## Aufgabe A:
Beantworte anhand des Quelldokuments:
(i) Welche vier Anlässe für Begegnung nennt der Abschnitt „1. Begegnungsorte“?
(ii) Woran können Kommunen laut Abschnitt „2. Besser erreichbar mit weniger Autos“ die Reduktion des Stellplatzschlüssels koppeln?
(iii) Welche zwei Wirkungen von Freiräumen nennt der letzte Satz des Quelldokuments?
## Aufgabe B:
Gib den Abschnitt des Quelldokuments von „2. Besser erreichbar“ bis einschließlich „auf postfossile Mobilität.“ wortgetreu wieder.

===== Quelldokument =====

Oftmals liegt das Besondere eines Ortes im Selbstverständlichen, das nicht infrage gestellt und erst bei genauerem Hinschauen erscheint. Das können ungenutzte Garagen sein, die für große Autos zu klein geworden sind, die Pferdekoppel im Gewerbegebiet oder der verrohrte Bach hinter dem Discounter. Eine gemeinsam getragene Vision für eine Nachbarschaft kann dann entstehen, wenn die Akteure vor Ort darin einen Mehrwert für sich sehe. Trotz aller Unterschiede von Nachbarschaften, die Hebel für mehr Wohn- und Lebensqualität bei gleichzeitiger Verdichtung der Nutzungen zielen vielfach in eine ähnliche Richtung. Drei Ansätze:
1. Begegnungsorte
Lebendigkeit entsteht, wenn Menschen einen Anlass haben, sich über den Weg zu laufen. Was einfach klingt, findet heute in vielen Nachbarschaften nicht mehr statt, weil Autos in Tiefgaragen verschwinden, Kinder nicht mehr auf der Straße spielen können, woanders eingekauft, Sport getrieben und Freunde getroffen werden. Nachbarschaften sind Ressourcen für Begegnung: Wenn Leute zu Fuß in die Quartiersgarage oder zur Bahn laufen oder wenn es mehr Anlässe dazu gibt wie ein Restaurant, gemeinsam genutzte Lagerflächen, eine Kinderspielhalle oder ein Badehaus.
2. Besser erreichbar mit weniger Autos
Der ruhende Verkehr birgt große Potenziale, einen Teil der Flächen in öffentliche Freiräume umzugestalten und damit die Aufenthaltsqualität zu erhöhen. Eine Möglichkeit für Kommunen ist es, die Reduktion des Stellplatzschlüssels an ein Mobilitätskonzept im Quartier zu koppeln. Bauherren sparen Kosten bei der Herstellung von Parkplätzen und schaffen durch Radstellplätze, Ladestationen und Sharingangebote Anreize für den Umstieg auf postfossile Mobilität.
3. Nachbarschaftsnatur als gemeinsames Gut
Wenn eine Nachbarschaft über attraktive Freiräume verfügt, die allen gemeinschaftlich für Erholung, Begegnung, zum Spielen und Gärtnern zur Verfügung stehen, bedarf es weniger Wohnfläche und weniger Aktivitäten außerhalb des Quartiers, um sich im Alltag wohlzufühlen. Dies gilt umso mehr, wenn Freiräume auch das Mikroklima verbessern und die Biodiversität fördern.

===== Folgende Daten =====

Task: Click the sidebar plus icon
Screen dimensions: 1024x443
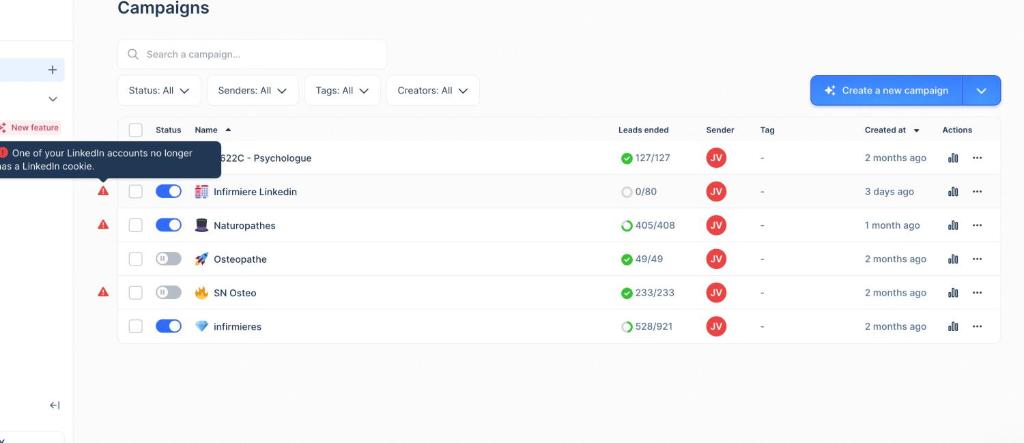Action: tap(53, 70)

=====

## Lösung A:
(i) Ein Restaurant, gemeinsam genutzte Lagerflächen, eine Kinderspielhalle und ein Badehaus.
(ii) An ein Mobilitätskonzept im Quartier.
(iii) Sie verbessern das Mikroklima und fördern die Biodiversität.

## Lösung B:
2. Besser erreichbar mit weniger Autos
Der ruhende Verkehr birgt große Potenziale, einen Teil der Flächen in öffentliche Freiräume umzugestalten und damit die Aufenthaltsqualität zu erhöhen. Eine Möglichkeit für Kommunen ist es, die Reduktion des Stellplatzschlüssels an ein Mobilitätskonzept im Quartier zu koppeln. Bauherren sparen Kosten bei der Herstellung von Parkplätzen und schaffen durch Radstellplätze, Ladestationen und Sharingangebote Anreize für den Umstieg auf postfossile Mobilität.